Im Falle eines Herabsinkens des Einkommens im Bezugszeitraum durch die Aufgabe einer Erwerbstätigkeit – was nicht selten ist und vom Gesetzgeber auch bewußt gefördert wurde – sollte der Anspruchsberechtigte aber nicht nur auf diese Alternative verwiesen werden; die Klägerin hat sie auch nicht gewählt. Als Regel sollte auch in solchen Fällen gelten, daß das Einkommen im historischen Jahr zugrunde zu legen ist. Nur um zu vermeiden, daß die Leistungskraft der Familie nicht zutreffend wiedergegeben wird, wenn im Leistungszeitraum der erziehende Partner keine Erwerbseinkünfte erzielt, hat der Gesetzgeber angeordnet, daß dessen Einkünfte im historischen Jahr unberücksichtigt bleiben (§ 6 Abs 3 BErzGG 1989).

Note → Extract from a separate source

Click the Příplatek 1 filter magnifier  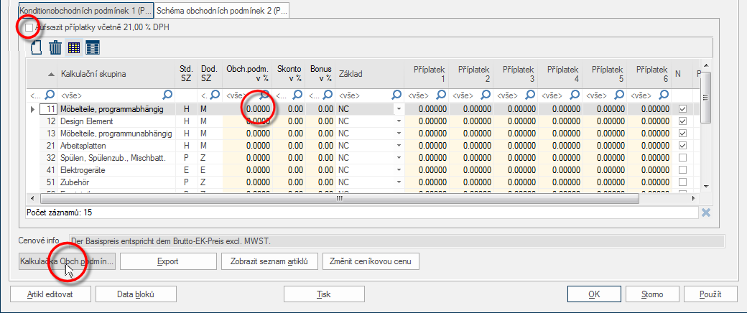click(x=441, y=95)
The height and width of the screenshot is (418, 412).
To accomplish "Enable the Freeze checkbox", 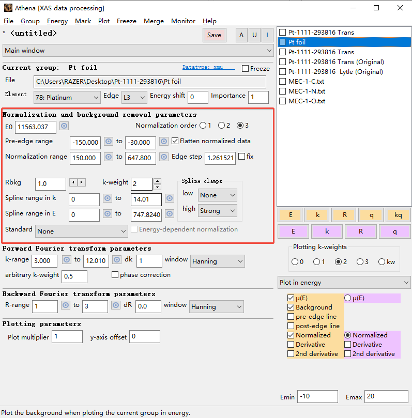I will coord(245,68).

Die Regelung geht davon aus, daß durch die Nichtausübung einer Erwerbstätigkeit das Einkommen des Erziehenden ersatzlos entfällt. Der Fall, daß das Einkommen im wesentlichen durch andere Geldeinkünfte ersetzt wird, ist nicht geregelt. Für Bezugszeiten, in denen eine Lohnersatzleistung zufließt, gibt es keinen Grund, bei der Ermittlung des historischen Einkommens die damaligen eigenen Einkünfte außer Betracht zu lassen. Der in Wahrheit weitaus besseren Leistungsfähigkeit der Familie während des Bezugszeitraums würde sonst nicht Rechnung getragen. Durch die beamtenrechtlichen Versorgungsbezüge wird das finanzielle Leistungsvermögen der Familie erhöht, wenn auch in geringerem Umfange als durch eine volle Erwerbstätigkeit. Die Familie behält praktisch die finanzielle Leistungskraft einer Doppelverdiener-Ehe, während die gesetzliche Regelung des § 6 Abs 3 BErzGG 1989 eine während der Erziehungszeit bestehende Einverdiener-Ehe als Leitbild hat. Die Berechnungsweise schließt nicht aus, beim Wegfall der Versorgungsbezüge für die nachfolgende Bezugszeit das bereinigte Einkommen im historischen Jahr wieder zugrunde zu legen, wie das hier geschehen ist. Wäre die Klägerin in der Zeit des Versorgungsbezuges statt dessen erwerbstätig gewesen, so hätte auch für anschließende Erzg-Bezugszeiten ihr im historischen Jahr erzieltes Erwerbseinkommen nicht unberücksichtigt bleiben dürfen.
Entgegen der Auffassung des LSG lassen sich aus der Entstehungsgeschichte des Gesetzes gegen diese ergänzende Auslegung keine Gründe herleiten. Es spricht nichts dafür, der Gesetzgeber habe bewußt angeordnet, daß der Bezug von Versorgungsbezügen während der Kindesbetreuung nicht zur Anrechnung des früheren Erwerbseinkommens führen soll. Die vom LSG zitierte Passage aus dem Gesetzesentwurf der Bundesregierung (BT-Drucks 10/3792 S 15), wonach Lohnersatzleistungen wie zB Renten den Bezug von Erzg nicht ausschließen sollen, bezieht sich allein auf § 2 Abs 2 BErzGG, der den Ausschluß dem Grunde nach betrifft, nichts aber über die Ermittlung des anzurechnenden Einkommens besagt. Gleiches gilt für die Erwägung des LSG über die rechtliche Zulässigkeit einer Erwerbstätigkeit neben dem Erhalt von Versorgungsbezügen. Auch diese Erwägung, die das LSG im Hinblick auf die Entscheidung des Bundessozialgerichts (BSG SozR 3-7833 § 1 Nr 11) anstellt, mag wie in der zitierten BSG-Entscheidung für die Leistungsberechtigung dem Grunde nach eine Rolle spielen können, was hier nicht streitig ist, ist für die Frage der Einkommensanrechnung aber ohne Belang.
Die Kostenentscheidung folgt aus § 193 Sozialgerichtsgesetz.